▶ SHORT TASK: Write out each of the following lines exactly as it appears.

▶ DATA PROVIDED:
● ● ●

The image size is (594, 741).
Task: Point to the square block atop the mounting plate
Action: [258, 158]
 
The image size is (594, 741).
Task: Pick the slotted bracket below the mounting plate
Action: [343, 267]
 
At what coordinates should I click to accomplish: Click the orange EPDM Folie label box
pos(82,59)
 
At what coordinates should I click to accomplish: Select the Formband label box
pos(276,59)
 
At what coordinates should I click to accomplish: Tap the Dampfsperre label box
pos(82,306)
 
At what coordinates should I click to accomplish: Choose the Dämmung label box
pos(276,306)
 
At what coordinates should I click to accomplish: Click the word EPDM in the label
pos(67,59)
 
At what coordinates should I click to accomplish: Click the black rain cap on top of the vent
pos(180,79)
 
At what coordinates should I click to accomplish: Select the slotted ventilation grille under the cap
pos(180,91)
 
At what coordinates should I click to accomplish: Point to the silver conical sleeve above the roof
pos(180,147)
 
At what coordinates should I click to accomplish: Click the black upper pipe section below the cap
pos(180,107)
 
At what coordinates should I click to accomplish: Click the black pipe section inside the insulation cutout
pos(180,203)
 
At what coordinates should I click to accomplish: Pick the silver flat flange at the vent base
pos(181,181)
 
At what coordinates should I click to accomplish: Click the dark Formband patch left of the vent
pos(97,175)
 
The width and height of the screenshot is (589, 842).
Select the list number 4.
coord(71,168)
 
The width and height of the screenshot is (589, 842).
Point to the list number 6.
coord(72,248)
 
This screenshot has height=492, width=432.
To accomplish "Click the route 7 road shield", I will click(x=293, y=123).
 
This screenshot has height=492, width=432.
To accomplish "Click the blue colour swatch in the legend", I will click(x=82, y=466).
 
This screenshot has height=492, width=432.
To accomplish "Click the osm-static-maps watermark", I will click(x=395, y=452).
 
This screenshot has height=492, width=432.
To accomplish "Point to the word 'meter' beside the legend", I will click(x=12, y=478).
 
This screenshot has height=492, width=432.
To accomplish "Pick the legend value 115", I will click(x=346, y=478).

● ● ●

▶ SOLUTION:
The image size is (594, 741).
Task: Point to the square block atop the mounting plate
Action: [258, 158]
 
The image size is (594, 741).
Task: Pick the slotted bracket below the mounting plate
Action: [343, 267]
 
At what coordinates should I click to accomplish: Click the orange EPDM Folie label box
pos(82,59)
 
At what coordinates should I click to accomplish: Select the Formband label box
pos(276,59)
 
At what coordinates should I click to accomplish: Tap the Dampfsperre label box
pos(82,306)
 
At what coordinates should I click to accomplish: Choose the Dämmung label box
pos(276,306)
 
At what coordinates should I click to accomplish: Click the word EPDM in the label
pos(67,59)
 
At what coordinates should I click to accomplish: Click the black rain cap on top of the vent
pos(180,79)
 
At what coordinates should I click to accomplish: Select the slotted ventilation grille under the cap
pos(180,91)
 
At what coordinates should I click to accomplish: Point to the silver conical sleeve above the roof
pos(180,147)
 
At what coordinates should I click to accomplish: Click the black upper pipe section below the cap
pos(180,107)
 
At what coordinates should I click to accomplish: Click the black pipe section inside the insulation cutout
pos(180,203)
 
At what coordinates should I click to accomplish: Pick the silver flat flange at the vent base
pos(181,181)
 
At what coordinates should I click to accomplish: Click the dark Formband patch left of the vent
pos(97,175)
 
The width and height of the screenshot is (589, 842).
Select the list number 4.
coord(71,168)
 
The width and height of the screenshot is (589, 842).
Point to the list number 6.
coord(72,248)
 
This screenshot has height=492, width=432.
To accomplish "Click the route 7 road shield", I will click(x=293, y=123).
 
This screenshot has height=492, width=432.
To accomplish "Click the blue colour swatch in the legend", I will click(x=82, y=466).
 
This screenshot has height=492, width=432.
To accomplish "Click the osm-static-maps watermark", I will click(x=395, y=452).
 
This screenshot has height=492, width=432.
To accomplish "Point to the word 'meter' beside the legend", I will click(x=12, y=478).
 
This screenshot has height=492, width=432.
To accomplish "Pick the legend value 115", I will click(x=346, y=478).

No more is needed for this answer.